Collected data entries -
★ ★ ★

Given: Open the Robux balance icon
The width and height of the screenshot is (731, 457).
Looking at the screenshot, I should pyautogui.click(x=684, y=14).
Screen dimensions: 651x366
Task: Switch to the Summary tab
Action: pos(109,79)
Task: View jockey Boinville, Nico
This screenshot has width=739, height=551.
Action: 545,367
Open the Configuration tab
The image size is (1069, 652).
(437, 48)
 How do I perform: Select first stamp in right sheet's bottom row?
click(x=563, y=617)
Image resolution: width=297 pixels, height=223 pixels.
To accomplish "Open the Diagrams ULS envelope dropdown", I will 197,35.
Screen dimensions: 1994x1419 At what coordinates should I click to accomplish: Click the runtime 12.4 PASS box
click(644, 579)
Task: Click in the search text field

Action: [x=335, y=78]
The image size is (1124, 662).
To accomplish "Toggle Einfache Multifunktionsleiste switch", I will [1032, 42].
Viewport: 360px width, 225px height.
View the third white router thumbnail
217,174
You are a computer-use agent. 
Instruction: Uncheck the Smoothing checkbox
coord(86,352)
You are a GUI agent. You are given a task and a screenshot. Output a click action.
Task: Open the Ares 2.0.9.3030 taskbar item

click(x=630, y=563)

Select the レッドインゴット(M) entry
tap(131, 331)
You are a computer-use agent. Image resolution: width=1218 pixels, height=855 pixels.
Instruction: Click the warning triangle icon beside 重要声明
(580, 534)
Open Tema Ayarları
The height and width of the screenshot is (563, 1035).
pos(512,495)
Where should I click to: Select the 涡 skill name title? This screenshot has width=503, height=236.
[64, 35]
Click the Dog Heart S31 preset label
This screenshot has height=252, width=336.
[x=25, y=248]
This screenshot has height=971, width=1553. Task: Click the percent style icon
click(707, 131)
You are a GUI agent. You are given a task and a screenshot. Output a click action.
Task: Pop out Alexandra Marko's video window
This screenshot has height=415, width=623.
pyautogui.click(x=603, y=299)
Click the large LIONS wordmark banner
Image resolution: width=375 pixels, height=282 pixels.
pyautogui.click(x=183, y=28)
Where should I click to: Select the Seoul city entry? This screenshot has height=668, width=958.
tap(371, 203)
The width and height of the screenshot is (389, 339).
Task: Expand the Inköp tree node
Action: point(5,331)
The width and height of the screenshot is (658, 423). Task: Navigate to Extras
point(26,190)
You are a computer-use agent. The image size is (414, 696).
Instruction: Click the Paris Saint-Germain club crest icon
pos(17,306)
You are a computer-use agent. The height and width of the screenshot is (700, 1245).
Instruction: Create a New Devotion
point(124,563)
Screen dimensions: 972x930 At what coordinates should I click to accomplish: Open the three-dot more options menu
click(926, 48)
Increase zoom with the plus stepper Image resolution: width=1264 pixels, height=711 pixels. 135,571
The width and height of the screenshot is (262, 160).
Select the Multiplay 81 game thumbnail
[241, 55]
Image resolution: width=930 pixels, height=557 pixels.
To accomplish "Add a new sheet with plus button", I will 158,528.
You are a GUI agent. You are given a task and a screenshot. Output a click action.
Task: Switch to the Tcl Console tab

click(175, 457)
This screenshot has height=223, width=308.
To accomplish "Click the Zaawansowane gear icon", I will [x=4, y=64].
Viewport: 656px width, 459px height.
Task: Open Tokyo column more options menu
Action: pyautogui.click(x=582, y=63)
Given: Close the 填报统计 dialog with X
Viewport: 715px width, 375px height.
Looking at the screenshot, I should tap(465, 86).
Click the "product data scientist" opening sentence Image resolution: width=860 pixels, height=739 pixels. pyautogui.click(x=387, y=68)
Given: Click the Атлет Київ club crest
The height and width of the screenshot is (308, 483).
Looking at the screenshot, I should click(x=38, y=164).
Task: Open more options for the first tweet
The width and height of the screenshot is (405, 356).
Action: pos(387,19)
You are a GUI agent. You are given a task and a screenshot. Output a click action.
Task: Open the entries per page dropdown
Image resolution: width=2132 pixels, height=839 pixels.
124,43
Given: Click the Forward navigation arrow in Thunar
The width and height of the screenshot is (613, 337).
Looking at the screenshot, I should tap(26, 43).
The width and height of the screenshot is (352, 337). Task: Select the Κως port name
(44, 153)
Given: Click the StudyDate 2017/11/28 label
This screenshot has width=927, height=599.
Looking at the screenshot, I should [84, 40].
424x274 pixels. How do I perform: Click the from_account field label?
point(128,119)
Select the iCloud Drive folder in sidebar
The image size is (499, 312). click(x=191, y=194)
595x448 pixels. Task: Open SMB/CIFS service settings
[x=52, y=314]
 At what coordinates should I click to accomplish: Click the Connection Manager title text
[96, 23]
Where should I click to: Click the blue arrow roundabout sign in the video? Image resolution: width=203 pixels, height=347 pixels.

★ ★ ★

Work to be completed - Out of the records above, pick each line that contains the string "video".

Final answer -
Task: Pop out Alexandra Marko's video window
Where should I click to: Click the blue arrow roundabout sign in the video? Image resolution: width=203 pixels, height=347 pixels.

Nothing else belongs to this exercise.